[Exercise aim]:
Revise the material below so that each "Click" becomes "Tap", keeping everything else unchanged. Omit the pictures from your answer.

[Extracted information]:
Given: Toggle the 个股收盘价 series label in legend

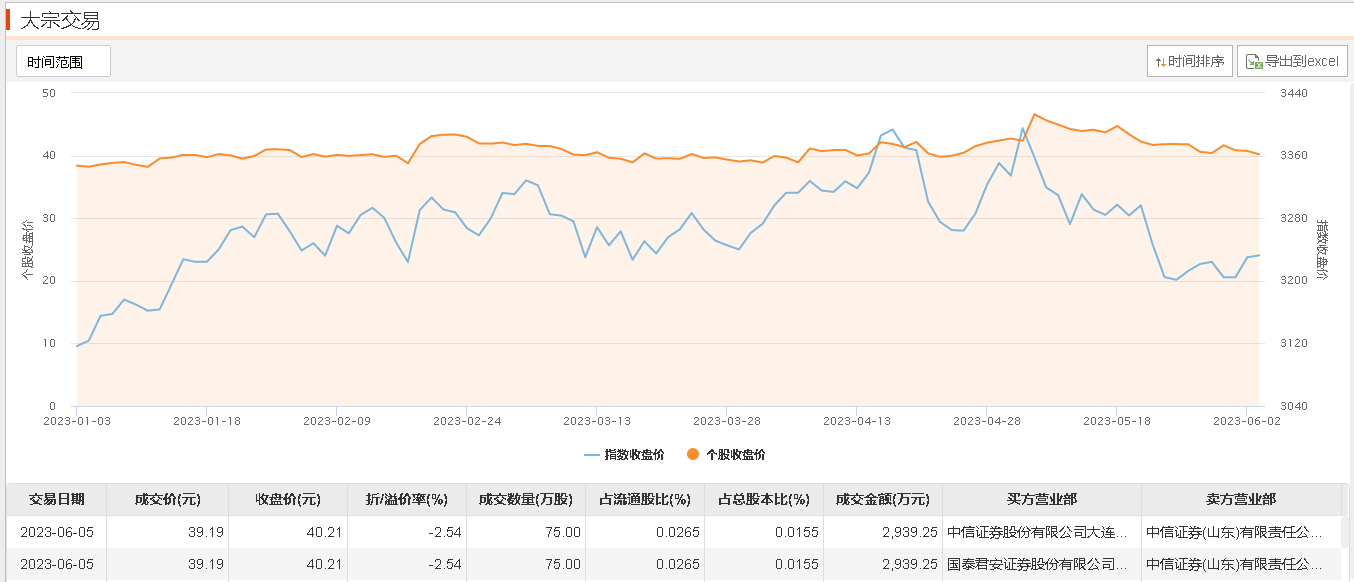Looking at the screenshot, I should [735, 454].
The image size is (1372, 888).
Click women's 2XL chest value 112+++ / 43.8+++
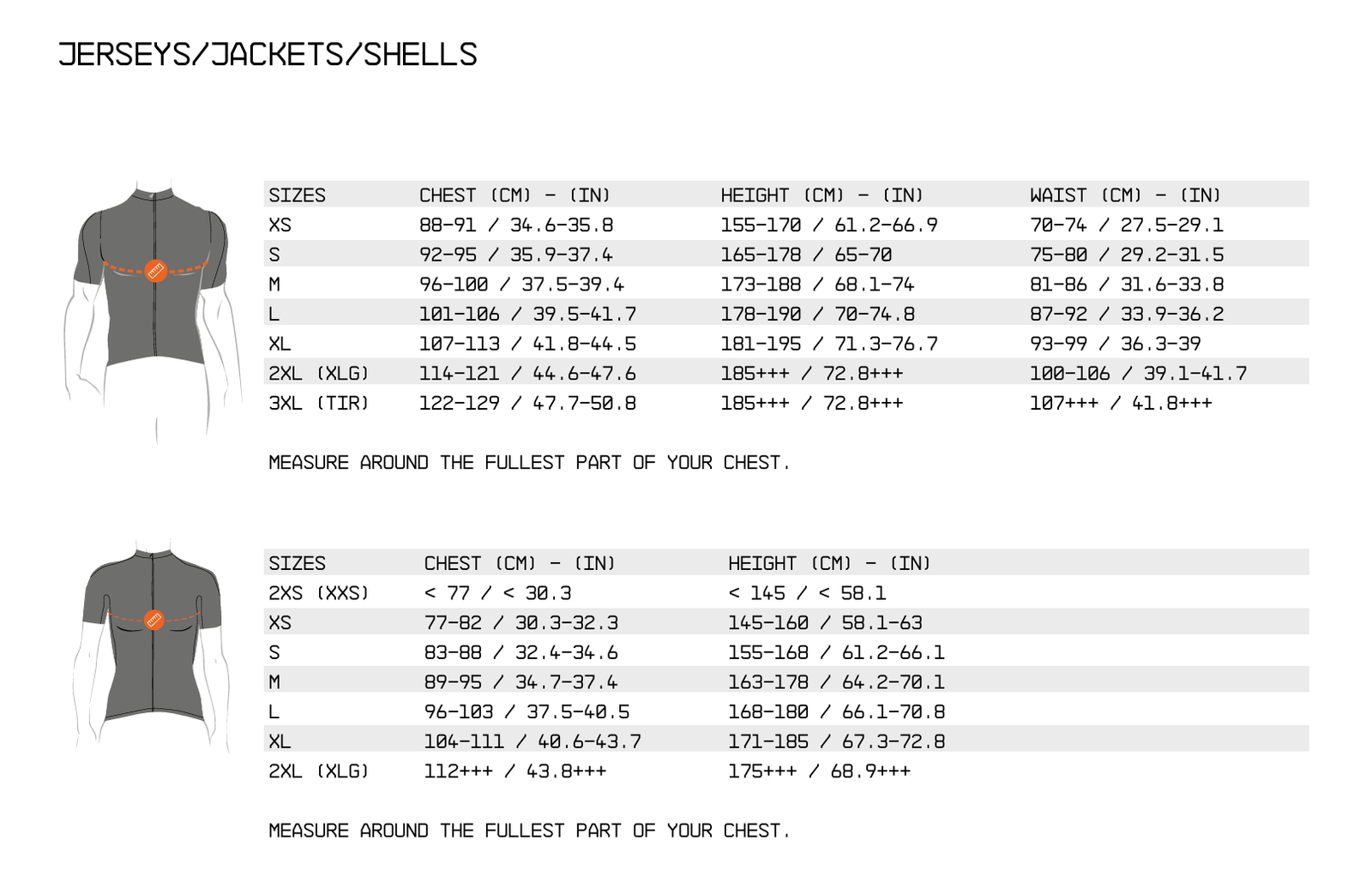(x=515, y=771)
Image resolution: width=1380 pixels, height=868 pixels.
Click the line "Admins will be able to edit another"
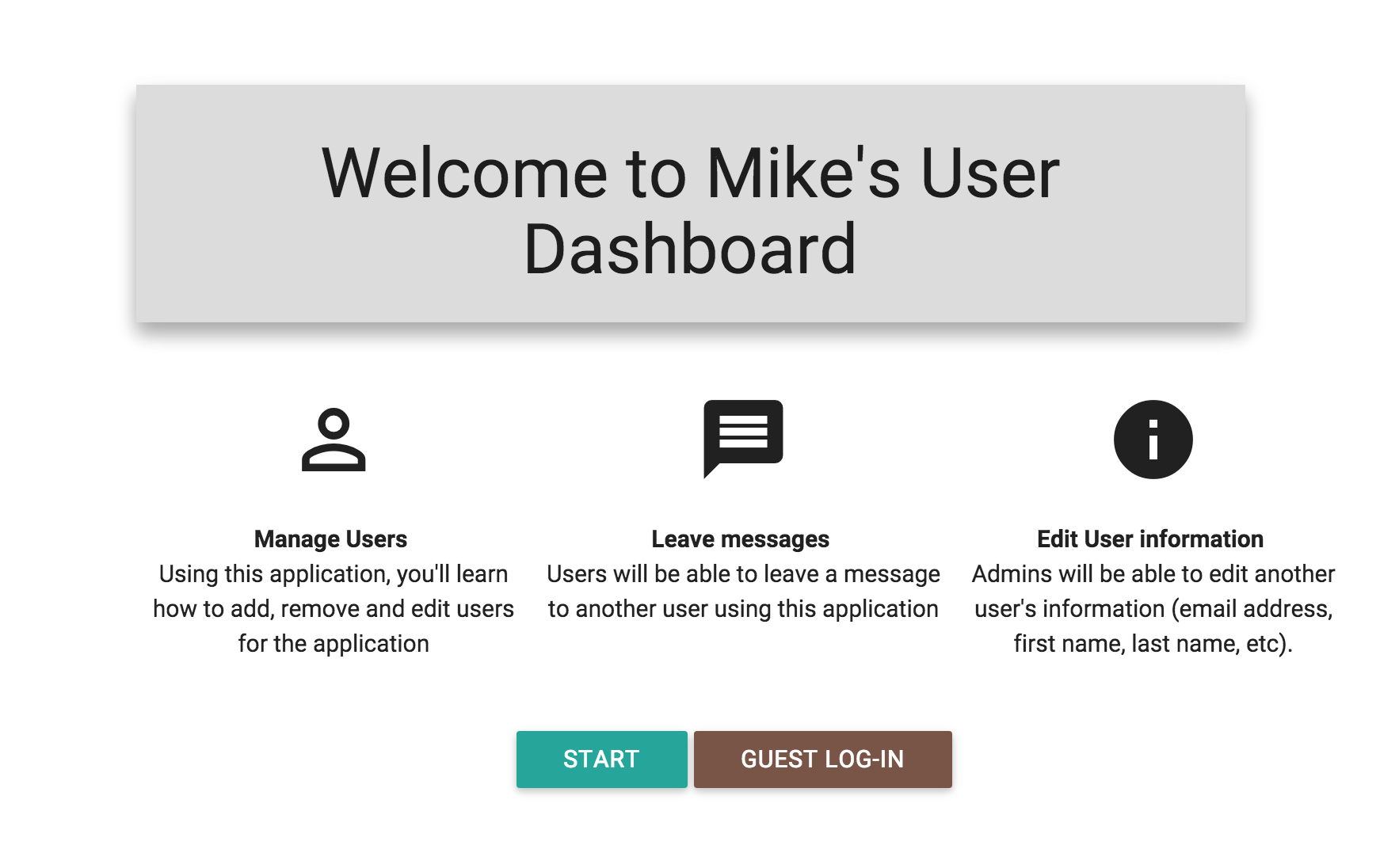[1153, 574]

[Final result]:
Given: Toggle the 个股收盘价 series label in legend

Looking at the screenshot, I should [735, 454].
The image size is (1372, 888).
Tap women's 2XL chest value 112+++ / 43.8+++
(x=515, y=771)
Image resolution: width=1380 pixels, height=868 pixels.
Tap the line "Admins will be able to edit another"
[1153, 574]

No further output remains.